(Image: Unsplash/Dominik Vanyi)

Imagine driving a Porsche down a road with no traffic lights or roundabouts, stuck behind a whole lot of Model T Fords — and then complaining that the Porsche doesn’t go as fast as the car dealer promised. That pretty much sums up the state of Australia’s energy system today.

A decade of energy policy failure has led to the creation of a chaotic and inefficient energy system that is increasing system unreliability and costs, while not delivering the scale of renewables investment that we need to deal with the challenge of climate change.

Critics are right about the chaotic nature of the energy system and the integration of renewables into it — last week’s announcement that the regulator is taking legal action against wind generators over the 2016 South Australian blackout is evidence of this. But the problem has little to do with the types of generation being introduced.

The fundamental problem is not a technological one: we already have the technology to get to a 100% zero-carbon electricity system within 10 to 15 years. The problem is the system’s reliance on an outdated and complex market mechanism and an almost complete absence of sensible planning for energy transition.

The old coal-fired system was built by government agencies using centralised planning to meet consumer and economic development needs. Ensuring profit-making opportunities for companies wanting to make a buck out of the energy system was not something they had to consider. This focus on broad public interest is why the development of the electricity system in the first place was much smoother than its now-necessary transformation.

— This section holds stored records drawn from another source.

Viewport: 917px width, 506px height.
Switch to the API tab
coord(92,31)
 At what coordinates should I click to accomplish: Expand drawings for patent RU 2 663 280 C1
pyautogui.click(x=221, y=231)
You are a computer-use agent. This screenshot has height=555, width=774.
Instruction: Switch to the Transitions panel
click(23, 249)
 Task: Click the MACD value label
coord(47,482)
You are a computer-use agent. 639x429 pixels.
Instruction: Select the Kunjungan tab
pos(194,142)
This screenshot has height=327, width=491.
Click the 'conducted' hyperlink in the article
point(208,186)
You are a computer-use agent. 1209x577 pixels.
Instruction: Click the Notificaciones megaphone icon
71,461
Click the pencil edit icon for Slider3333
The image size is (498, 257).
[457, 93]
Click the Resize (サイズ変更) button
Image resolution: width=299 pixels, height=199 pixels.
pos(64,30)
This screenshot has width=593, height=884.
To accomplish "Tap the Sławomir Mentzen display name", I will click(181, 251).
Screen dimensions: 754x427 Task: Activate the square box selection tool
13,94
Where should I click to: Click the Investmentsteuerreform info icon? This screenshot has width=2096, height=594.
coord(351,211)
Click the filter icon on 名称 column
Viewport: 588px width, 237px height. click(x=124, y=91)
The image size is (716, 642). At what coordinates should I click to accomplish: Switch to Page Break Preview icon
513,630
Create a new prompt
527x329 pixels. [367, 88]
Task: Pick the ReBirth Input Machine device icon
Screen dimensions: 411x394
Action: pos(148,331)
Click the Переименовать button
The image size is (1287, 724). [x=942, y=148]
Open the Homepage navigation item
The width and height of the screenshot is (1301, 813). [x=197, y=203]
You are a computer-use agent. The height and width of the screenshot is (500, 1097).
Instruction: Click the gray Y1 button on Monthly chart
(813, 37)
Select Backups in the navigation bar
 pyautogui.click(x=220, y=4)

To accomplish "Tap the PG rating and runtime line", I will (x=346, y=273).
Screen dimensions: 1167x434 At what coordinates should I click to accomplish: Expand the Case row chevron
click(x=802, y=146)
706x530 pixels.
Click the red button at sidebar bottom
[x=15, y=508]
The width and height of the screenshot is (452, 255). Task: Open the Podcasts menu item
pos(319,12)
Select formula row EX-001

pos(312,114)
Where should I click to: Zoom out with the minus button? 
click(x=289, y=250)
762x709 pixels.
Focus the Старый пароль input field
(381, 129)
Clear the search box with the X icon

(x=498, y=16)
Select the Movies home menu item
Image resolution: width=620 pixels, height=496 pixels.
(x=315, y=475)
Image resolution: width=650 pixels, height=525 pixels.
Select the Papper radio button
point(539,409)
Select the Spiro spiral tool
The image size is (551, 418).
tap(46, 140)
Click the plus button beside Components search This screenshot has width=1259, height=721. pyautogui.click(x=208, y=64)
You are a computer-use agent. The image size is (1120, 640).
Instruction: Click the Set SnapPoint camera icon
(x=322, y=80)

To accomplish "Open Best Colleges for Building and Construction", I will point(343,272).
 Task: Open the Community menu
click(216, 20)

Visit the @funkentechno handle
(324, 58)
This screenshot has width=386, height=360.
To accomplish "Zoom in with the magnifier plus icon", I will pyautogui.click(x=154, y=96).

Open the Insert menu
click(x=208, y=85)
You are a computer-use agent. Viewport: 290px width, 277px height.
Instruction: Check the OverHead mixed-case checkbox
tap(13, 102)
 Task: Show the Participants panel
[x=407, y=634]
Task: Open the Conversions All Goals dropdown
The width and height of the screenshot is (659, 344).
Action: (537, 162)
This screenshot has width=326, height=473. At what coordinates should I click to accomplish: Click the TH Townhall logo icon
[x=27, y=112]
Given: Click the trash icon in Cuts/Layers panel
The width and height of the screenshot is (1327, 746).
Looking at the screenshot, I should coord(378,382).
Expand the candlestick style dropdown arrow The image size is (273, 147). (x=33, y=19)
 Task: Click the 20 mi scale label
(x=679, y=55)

The complex National Electricity Market (NEM) and other market rules are necessary not for any technological reason, but to make the transition to a new energy system profitable for private capital. This is because of the ideological commitment to market and private capital-driven transition, the result of a belief that public investment can’t do these sorts of things, despite the historical evidence that it can — it did — and would do it better now.

Electricity generation and distribution make great sense as a public monopoly. It makes it much easier to plan, coordinate, deliver and keep costs down. The small-government ideologues should remember that privatisation hasn’t meant the exclusion of government involvement in electricity supply. Rather than building, owning and operating the infrastructure in the broad public interest, governments now play the role of market creator, manager and enforcer in the interests of the private (largely; some public generators remain in Queensland) owners of generation, distribution and retail assets.

What governments don’t do any more — especially Coalition ones — is plan the system. A misplaced faith in the capacity of markets to deliver optimum investment and resource distribution outcomes is now obscuring the reality that those markets are not delivering what they are supposed to — reliable, low-cost, low emissions electricity.

Uncertainty around the timing of coal plant closures, grid upgrade requirements, renewable energy developments and location, storage integration and so many other elements of the power system are not only causing systemic reliability risks, they are driving up costs that are flowing through to consumer power bills, and causing broad community anxiety. This is the fault of the Commonwealth government and its refusal to develop meaningful, intelligent and clear climate and energy policies.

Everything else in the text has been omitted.